## Instructions for the task
The data is to be repeated exactly, with the images removed.
** Opening Records for the exercise block **
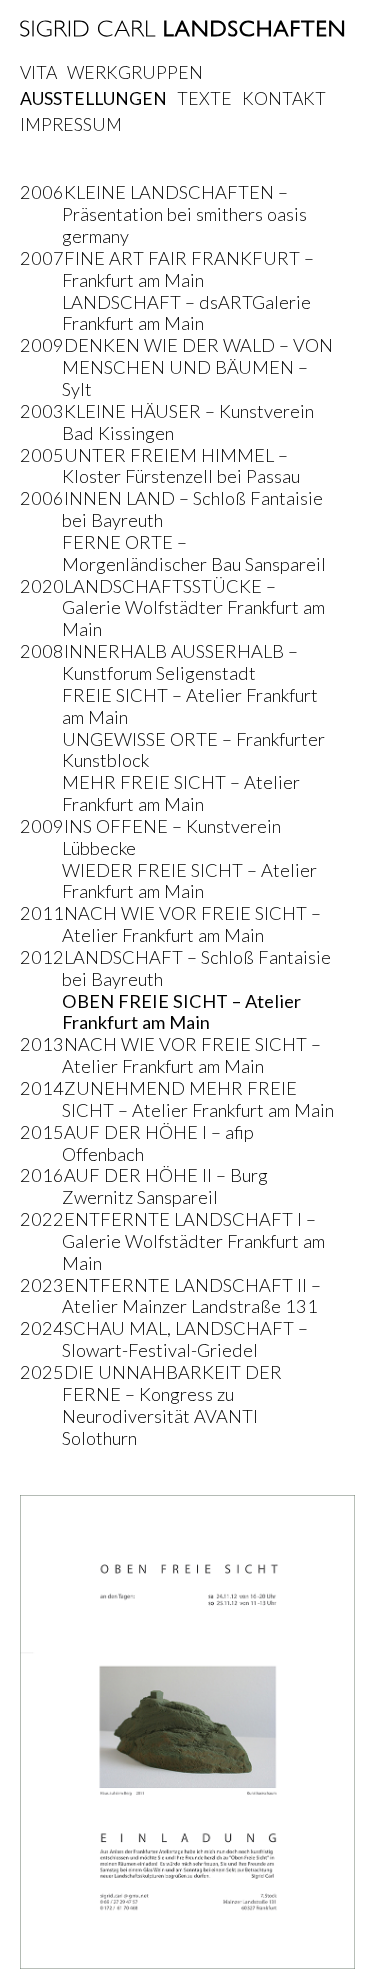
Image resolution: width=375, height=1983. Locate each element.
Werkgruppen (135, 72)
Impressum (71, 124)
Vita (38, 72)
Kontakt (284, 98)
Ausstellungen (93, 98)
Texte (204, 98)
** Closing Records for the exercise block **
## Exercise answer
Image resolution: width=375, height=1983. Locate each element.
Werkgruppen (135, 72)
Impressum (71, 124)
Vita (38, 72)
Kontakt (284, 98)
Ausstellungen (93, 98)
Texte (204, 98)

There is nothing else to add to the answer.